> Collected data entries
● ● ● ● ● ● ●
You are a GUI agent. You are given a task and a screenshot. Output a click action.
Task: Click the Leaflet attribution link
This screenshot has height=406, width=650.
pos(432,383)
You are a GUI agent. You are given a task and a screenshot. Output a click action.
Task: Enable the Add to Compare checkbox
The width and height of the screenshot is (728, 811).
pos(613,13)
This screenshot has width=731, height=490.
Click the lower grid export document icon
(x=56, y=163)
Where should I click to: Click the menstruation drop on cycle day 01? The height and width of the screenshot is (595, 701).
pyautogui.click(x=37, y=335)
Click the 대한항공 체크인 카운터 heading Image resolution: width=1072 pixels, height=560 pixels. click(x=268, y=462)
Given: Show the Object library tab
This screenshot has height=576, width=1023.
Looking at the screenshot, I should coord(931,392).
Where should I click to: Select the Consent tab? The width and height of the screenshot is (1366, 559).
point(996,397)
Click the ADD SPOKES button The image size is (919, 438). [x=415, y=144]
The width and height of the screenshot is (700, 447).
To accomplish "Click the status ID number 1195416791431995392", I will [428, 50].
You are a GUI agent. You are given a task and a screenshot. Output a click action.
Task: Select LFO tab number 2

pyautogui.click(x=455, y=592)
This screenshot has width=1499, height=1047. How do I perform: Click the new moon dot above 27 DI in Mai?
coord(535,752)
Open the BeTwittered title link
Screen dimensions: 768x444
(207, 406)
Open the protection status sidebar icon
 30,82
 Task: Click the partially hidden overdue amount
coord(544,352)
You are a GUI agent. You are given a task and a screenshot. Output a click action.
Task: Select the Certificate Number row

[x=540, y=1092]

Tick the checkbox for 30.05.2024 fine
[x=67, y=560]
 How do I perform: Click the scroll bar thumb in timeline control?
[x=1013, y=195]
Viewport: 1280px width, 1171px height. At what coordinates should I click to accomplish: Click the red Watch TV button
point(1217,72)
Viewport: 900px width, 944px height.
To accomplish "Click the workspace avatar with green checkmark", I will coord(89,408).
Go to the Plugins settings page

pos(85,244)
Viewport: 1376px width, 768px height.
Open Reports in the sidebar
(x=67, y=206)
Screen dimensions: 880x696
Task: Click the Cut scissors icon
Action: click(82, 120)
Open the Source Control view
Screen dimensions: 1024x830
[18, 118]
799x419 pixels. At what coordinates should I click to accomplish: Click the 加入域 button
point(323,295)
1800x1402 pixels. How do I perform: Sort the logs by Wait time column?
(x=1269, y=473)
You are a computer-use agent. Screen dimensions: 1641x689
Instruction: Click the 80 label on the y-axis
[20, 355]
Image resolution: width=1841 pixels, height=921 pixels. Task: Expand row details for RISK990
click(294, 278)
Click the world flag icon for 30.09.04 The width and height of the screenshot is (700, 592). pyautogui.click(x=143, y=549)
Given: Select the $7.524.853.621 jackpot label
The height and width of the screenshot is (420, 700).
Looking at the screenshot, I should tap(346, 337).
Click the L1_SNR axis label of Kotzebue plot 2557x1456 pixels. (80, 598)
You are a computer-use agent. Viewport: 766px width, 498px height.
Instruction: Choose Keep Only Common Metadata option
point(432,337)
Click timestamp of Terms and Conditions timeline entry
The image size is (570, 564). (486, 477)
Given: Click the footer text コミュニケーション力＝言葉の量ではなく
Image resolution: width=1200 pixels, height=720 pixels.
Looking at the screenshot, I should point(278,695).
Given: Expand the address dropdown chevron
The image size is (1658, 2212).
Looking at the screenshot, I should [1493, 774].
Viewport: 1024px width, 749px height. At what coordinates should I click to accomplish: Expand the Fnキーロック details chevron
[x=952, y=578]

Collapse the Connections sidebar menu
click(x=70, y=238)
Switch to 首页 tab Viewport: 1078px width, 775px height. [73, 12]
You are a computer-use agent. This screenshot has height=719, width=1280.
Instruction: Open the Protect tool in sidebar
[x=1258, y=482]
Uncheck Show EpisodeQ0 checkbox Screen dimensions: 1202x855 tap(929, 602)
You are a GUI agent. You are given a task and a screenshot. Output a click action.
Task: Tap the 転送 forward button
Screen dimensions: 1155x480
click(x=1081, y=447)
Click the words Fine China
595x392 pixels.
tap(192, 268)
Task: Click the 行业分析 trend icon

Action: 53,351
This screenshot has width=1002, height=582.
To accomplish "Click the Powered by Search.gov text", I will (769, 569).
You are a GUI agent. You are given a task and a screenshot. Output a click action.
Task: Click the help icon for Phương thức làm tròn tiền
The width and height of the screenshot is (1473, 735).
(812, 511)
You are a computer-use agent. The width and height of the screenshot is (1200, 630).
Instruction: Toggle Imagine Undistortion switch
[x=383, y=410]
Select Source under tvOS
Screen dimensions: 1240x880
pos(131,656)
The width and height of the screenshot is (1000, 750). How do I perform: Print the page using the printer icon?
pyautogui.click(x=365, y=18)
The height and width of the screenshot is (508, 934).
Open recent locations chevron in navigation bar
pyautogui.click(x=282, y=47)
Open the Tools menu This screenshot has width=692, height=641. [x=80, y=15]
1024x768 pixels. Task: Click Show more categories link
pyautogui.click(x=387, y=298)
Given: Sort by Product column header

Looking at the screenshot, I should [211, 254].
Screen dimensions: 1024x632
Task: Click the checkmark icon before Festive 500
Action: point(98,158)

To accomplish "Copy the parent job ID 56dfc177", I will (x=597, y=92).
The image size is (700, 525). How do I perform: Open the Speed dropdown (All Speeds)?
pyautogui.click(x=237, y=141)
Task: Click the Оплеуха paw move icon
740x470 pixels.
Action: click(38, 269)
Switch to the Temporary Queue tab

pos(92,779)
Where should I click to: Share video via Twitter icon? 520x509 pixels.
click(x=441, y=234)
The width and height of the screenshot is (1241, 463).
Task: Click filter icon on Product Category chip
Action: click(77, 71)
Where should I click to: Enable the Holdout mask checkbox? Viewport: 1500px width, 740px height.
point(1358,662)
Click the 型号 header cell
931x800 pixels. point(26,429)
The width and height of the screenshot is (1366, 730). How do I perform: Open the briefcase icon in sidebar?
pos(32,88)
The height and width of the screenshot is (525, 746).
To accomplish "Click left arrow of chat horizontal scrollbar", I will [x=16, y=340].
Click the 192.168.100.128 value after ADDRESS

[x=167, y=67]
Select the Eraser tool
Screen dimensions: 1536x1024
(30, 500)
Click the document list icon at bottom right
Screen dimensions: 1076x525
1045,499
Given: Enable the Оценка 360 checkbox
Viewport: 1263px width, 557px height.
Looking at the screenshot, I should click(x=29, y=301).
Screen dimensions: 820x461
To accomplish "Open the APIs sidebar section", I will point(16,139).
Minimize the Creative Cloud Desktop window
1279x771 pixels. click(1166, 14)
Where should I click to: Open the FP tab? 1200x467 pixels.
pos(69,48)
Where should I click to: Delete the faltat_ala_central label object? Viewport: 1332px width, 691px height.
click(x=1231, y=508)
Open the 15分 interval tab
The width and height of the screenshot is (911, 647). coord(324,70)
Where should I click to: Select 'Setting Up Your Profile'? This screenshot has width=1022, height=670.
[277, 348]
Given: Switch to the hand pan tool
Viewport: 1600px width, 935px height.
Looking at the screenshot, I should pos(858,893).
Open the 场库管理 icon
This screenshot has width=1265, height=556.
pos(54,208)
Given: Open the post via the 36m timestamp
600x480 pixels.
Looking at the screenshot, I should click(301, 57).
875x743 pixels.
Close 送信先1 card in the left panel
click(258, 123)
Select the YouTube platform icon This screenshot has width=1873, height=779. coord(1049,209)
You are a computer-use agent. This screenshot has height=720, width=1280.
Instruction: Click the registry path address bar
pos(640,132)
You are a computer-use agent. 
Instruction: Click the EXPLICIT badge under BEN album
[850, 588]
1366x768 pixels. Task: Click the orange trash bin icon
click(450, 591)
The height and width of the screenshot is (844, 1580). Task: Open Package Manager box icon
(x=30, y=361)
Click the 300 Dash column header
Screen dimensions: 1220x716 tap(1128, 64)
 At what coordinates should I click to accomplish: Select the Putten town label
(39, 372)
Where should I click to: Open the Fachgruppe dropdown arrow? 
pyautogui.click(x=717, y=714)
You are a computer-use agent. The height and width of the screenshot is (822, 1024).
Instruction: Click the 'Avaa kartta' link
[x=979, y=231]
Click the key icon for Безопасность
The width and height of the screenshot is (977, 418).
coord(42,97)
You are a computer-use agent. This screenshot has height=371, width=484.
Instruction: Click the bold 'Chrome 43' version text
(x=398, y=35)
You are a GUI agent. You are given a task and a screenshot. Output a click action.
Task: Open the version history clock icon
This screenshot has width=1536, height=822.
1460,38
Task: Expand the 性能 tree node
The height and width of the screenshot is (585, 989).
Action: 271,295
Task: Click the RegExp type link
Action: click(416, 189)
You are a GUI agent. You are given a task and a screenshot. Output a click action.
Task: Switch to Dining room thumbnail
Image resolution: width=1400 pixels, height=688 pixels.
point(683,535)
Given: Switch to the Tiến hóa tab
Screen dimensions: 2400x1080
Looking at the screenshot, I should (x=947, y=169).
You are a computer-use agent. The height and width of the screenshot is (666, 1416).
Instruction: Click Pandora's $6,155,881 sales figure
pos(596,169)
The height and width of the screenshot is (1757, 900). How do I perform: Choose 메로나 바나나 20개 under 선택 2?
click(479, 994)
● ● ● ● ● ● ●
> Task statement
Please reproduce the closing stretch of the records, from the line with "Task: Open the version history clock icon" through the last line, exactly as it stands.

> The completed task
Task: Open the version history clock icon
This screenshot has width=1536, height=822.
1460,38
Task: Expand the 性能 tree node
The height and width of the screenshot is (585, 989).
Action: 271,295
Task: Click the RegExp type link
Action: click(416, 189)
You are a GUI agent. You are given a task and a screenshot. Output a click action.
Task: Switch to Dining room thumbnail
Image resolution: width=1400 pixels, height=688 pixels.
point(683,535)
Given: Switch to the Tiến hóa tab
Screen dimensions: 2400x1080
Looking at the screenshot, I should (x=947, y=169).
You are a computer-use agent. The height and width of the screenshot is (666, 1416).
Instruction: Click Pandora's $6,155,881 sales figure
pos(596,169)
The height and width of the screenshot is (1757, 900). How do I perform: Choose 메로나 바나나 20개 under 선택 2?
click(479, 994)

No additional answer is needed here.